* Provided material:
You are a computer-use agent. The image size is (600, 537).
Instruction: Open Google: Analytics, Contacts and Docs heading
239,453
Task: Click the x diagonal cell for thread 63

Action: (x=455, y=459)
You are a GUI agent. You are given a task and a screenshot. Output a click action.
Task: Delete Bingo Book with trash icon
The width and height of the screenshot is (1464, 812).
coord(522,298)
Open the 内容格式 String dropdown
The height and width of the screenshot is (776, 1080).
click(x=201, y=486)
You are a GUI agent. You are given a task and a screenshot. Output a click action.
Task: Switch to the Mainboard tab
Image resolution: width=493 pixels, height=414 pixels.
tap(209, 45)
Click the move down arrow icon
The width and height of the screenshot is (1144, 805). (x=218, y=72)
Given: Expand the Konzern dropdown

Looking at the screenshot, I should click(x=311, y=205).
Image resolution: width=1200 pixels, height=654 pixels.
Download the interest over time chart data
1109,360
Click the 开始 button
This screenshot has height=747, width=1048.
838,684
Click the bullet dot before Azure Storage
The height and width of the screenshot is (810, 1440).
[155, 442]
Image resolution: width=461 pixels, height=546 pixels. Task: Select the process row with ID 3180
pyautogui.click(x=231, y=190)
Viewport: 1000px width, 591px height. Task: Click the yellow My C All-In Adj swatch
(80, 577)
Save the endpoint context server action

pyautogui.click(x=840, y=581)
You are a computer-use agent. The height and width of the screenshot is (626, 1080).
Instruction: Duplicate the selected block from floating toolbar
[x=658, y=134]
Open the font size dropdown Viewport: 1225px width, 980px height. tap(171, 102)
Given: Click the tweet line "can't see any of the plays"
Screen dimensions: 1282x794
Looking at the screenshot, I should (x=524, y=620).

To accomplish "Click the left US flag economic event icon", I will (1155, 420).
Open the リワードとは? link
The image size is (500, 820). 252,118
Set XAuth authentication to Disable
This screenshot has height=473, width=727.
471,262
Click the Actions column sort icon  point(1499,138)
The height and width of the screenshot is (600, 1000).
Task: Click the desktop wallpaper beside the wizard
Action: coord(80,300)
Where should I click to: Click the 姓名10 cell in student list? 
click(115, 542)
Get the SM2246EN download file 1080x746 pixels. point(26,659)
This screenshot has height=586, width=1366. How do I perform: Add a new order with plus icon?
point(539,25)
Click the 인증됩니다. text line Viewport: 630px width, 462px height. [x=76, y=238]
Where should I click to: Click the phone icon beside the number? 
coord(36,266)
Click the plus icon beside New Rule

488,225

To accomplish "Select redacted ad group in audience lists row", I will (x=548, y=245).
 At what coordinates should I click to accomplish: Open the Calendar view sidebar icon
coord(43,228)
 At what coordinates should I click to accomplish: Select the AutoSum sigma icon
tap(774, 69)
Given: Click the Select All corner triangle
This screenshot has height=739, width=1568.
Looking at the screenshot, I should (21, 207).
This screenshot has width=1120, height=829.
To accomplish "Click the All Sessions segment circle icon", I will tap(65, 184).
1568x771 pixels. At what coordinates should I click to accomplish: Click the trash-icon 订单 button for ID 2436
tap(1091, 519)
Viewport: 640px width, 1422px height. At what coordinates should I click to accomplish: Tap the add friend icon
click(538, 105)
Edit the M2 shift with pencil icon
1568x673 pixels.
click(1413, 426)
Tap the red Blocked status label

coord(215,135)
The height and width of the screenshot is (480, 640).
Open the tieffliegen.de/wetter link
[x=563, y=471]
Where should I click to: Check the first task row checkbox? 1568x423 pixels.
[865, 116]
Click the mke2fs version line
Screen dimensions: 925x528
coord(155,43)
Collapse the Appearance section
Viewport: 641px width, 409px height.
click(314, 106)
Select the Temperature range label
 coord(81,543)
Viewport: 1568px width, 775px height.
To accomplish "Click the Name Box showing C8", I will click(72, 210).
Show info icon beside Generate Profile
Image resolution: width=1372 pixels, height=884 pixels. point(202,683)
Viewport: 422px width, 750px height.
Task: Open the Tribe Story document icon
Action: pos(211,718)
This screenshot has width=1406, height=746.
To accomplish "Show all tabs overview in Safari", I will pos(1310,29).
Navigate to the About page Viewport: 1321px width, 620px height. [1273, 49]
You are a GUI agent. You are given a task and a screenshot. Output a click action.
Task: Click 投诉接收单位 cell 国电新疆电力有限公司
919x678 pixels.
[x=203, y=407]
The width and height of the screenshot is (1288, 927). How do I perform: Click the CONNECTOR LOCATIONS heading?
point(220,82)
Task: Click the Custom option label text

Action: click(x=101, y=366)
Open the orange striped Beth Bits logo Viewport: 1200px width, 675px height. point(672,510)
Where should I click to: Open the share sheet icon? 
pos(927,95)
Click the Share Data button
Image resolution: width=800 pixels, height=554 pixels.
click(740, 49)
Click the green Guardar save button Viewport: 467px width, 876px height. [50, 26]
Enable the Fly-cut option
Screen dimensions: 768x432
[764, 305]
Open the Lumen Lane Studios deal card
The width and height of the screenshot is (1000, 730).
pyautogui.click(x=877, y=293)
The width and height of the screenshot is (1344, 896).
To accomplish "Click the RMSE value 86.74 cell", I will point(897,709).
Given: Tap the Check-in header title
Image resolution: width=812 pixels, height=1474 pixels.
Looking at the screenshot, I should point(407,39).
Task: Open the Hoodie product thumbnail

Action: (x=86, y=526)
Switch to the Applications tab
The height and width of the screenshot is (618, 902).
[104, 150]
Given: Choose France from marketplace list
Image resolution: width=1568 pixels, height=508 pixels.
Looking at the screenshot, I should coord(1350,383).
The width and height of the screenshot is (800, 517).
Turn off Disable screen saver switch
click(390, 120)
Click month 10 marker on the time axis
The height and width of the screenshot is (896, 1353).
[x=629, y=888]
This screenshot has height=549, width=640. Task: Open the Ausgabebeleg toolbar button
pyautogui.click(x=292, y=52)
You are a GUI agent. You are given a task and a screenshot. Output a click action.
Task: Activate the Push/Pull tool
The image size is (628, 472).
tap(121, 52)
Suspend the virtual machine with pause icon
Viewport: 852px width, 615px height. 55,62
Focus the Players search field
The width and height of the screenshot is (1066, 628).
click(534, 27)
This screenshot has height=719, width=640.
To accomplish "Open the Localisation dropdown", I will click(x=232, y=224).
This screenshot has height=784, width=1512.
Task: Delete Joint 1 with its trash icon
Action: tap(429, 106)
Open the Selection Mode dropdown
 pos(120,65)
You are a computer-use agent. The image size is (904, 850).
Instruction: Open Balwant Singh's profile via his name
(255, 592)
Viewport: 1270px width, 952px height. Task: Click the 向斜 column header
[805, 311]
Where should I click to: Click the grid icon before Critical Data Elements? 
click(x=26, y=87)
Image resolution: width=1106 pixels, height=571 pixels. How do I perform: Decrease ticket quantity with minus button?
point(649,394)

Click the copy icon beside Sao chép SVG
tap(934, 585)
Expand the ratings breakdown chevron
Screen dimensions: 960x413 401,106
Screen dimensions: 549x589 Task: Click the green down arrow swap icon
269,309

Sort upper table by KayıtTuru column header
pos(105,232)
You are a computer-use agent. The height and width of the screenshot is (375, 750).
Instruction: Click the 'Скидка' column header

* Exercise brief:
Wherever the word "computer" appears in the records above, copy that line.

* Written response:
You are a computer-use agent. The image size is (600, 537).
You are a computer-use agent. The height and width of the screenshot is (626, 1080).
You are a computer-use agent. The image size is (904, 850).
You are a computer-use agent. The height and width of the screenshot is (375, 750).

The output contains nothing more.